Rosemberg Cariry: Dois bicos de luz para Cego Aderaldo
"Deixou-nos Aderaldo uma lição. Que nós, cearenses, somos um povo do caminho, em trânsito, em construção, sempre em busca de novidades, sem tempo para reconstruirmos as nossas heranças de humanidades".
Por *Rosemberg Cariry
Publicado 19/07/2017 10:07 | Editado 04/03/2020 16:23
Em tempos de fama, com fotos estampadas nas primeiras páginas dos mais importantes jornais do País, com prestígio entre artistas, políticos e autoridades nacionais, o Cego Aderaldo começou a ser reconhecido também em sua cidade de adoção, Quixadá. Em 1953, a Prefeitura da cidade quis fazer sua parte nesse esforço de reconhecimento e determinou que a residência do Cego Aderaldo tivesse energia elétrica, com “dois bicos de luz” fornecidos pelo poder público. A luz serviria para que os filhos de criação do Cego Aderaldo pudessem estudar e, à noite, ler os livros preferidos do velho cantador.
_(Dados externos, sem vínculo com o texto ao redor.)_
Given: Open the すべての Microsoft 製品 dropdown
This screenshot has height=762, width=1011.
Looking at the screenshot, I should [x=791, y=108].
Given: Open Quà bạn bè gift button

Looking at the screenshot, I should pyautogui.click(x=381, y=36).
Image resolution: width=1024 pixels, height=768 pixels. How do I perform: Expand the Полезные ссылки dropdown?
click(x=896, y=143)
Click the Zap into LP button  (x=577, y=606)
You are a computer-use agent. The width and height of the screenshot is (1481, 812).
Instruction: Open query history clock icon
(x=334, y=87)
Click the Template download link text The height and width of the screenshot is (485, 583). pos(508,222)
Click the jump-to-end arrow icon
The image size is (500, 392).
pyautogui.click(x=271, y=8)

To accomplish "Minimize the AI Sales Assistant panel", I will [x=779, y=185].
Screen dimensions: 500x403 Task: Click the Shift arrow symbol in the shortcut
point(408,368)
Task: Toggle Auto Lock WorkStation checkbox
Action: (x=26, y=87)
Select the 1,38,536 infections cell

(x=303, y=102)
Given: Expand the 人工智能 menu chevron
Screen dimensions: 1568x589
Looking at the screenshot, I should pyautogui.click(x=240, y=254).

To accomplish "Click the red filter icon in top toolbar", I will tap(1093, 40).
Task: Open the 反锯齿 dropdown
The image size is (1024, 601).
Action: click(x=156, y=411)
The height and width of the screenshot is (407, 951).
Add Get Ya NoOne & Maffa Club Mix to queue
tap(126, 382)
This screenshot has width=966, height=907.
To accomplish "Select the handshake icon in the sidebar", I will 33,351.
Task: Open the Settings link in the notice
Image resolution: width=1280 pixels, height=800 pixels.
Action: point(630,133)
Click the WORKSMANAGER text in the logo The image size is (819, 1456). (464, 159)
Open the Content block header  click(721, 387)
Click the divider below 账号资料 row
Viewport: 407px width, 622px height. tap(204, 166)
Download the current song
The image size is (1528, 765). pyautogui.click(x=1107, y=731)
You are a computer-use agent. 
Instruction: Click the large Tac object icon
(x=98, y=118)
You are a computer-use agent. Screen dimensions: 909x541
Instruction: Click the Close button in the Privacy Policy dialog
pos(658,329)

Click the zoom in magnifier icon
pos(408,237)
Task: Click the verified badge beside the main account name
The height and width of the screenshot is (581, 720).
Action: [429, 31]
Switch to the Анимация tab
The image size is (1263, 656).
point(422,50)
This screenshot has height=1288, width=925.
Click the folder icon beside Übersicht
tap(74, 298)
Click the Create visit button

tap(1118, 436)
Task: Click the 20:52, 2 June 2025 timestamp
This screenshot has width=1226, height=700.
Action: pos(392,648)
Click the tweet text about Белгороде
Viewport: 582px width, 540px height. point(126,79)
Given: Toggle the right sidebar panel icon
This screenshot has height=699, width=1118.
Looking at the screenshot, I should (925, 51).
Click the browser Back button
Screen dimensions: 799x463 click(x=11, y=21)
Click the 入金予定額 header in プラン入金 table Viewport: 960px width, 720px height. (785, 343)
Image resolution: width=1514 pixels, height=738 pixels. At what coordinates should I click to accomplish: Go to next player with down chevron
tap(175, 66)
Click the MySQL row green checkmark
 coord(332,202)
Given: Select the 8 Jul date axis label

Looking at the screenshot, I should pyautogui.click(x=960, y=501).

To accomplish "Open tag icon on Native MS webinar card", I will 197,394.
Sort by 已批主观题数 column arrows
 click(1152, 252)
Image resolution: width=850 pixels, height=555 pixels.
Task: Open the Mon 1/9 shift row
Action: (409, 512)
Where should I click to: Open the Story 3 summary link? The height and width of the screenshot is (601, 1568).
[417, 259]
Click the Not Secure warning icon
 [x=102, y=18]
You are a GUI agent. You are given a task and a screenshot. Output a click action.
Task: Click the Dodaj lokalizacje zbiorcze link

“Alegria de pobre dura pouco”, como diz de forma sarcástica um provérbio popular em voga ainda hoje no Ceará. Vendo o Cego Aderaldo com energia elétrica em sua casa, alguns invejosos da cidade começaram a fazer uma campanha para que a mesma fosse cortada.
Argumentavam os “fuxiqueiros de plantão”, em nome da “moralidade pública”, que o Cego Aderaldo ficara rico e famoso com a sua viagem ao Rio de Janeiro e São Paulo e que não precisaria das benesses da municipalidade.
Zelosa da sua reputação, a Prefeitura de Quixadá mandou, sem mais demora, cortar o fornecimento de luz na casa do Cego Aderaldo. O acontecimento é manchete nos jornais de Fortaleza. O jornal Unitário, de 21 de junho de 1953, acusa o recebimento de uma carta intitulada “Sem Luz o Cego Aderaldo”. Para quem já sofrera tantas agruras na mão do destino, Cego Aderaldo possuía a sabedoria serena e espirituosa que lhe permitia tirar graça e fazer ironia dos pequenos problemas cotidianos. Aos jornais, declarou-se conformado: “Cego não precisa de luz mesmo, assim como o mar não precisa de água”. Desse jeito, ele ironiza a situação. No entanto, vivia ele em situação pouco auspiciosa. A sua tropa de burros havia morrido de fome e sede, ele estava sem fazer cantorias ou projetar o seu cinema, por causa da crise causada pela seca. Passava necessidades.
Sobre a seca, Cego Aderaldo havia escrito: “E dona Fome na frente,/ Na cadeira do trapiche, / Dizendo: – No Ceará / Tudo é fofo e nada é “fixe” / Juro que aqui nesta terra / Não vinga mais nem maxixe”.
Os versos “No Ceará tudo é fofo e nada é fixe (fixo)” podem ser traduzidos com a seguinte compreensão: no Ceará, nada tem raízes profundas e não se fixa nem na terra nem na alma. Ora atingido por uma natureza inclemente que força o cearense a arribar da terra natal, ora deflagrando-se em guerras instintivas pela sobrevivência, quase sempre governado por uma classe dominante atrasada, egoísta e impiedosa, o cearense construiu a sua história sob o signo da dor e da transitoriedade.
Deixou-nos Aderaldo uma lição. Que nós, cearenses, somos um povo do caminho, em trânsito, em construção, sempre em busca de novidades, sem tempo para reconstruirmos as nossas heranças de humanidades. O passado (de fomes e privações) nos assombra, e o futuro é incerto, então nos resta o agarrar-nos ao presente de forma desesperada, inclusive pelo paradoxo de ser o “presente” aquilo que flui e deixa de ser.
*Rosemberg Cariry é cineasta e escritor.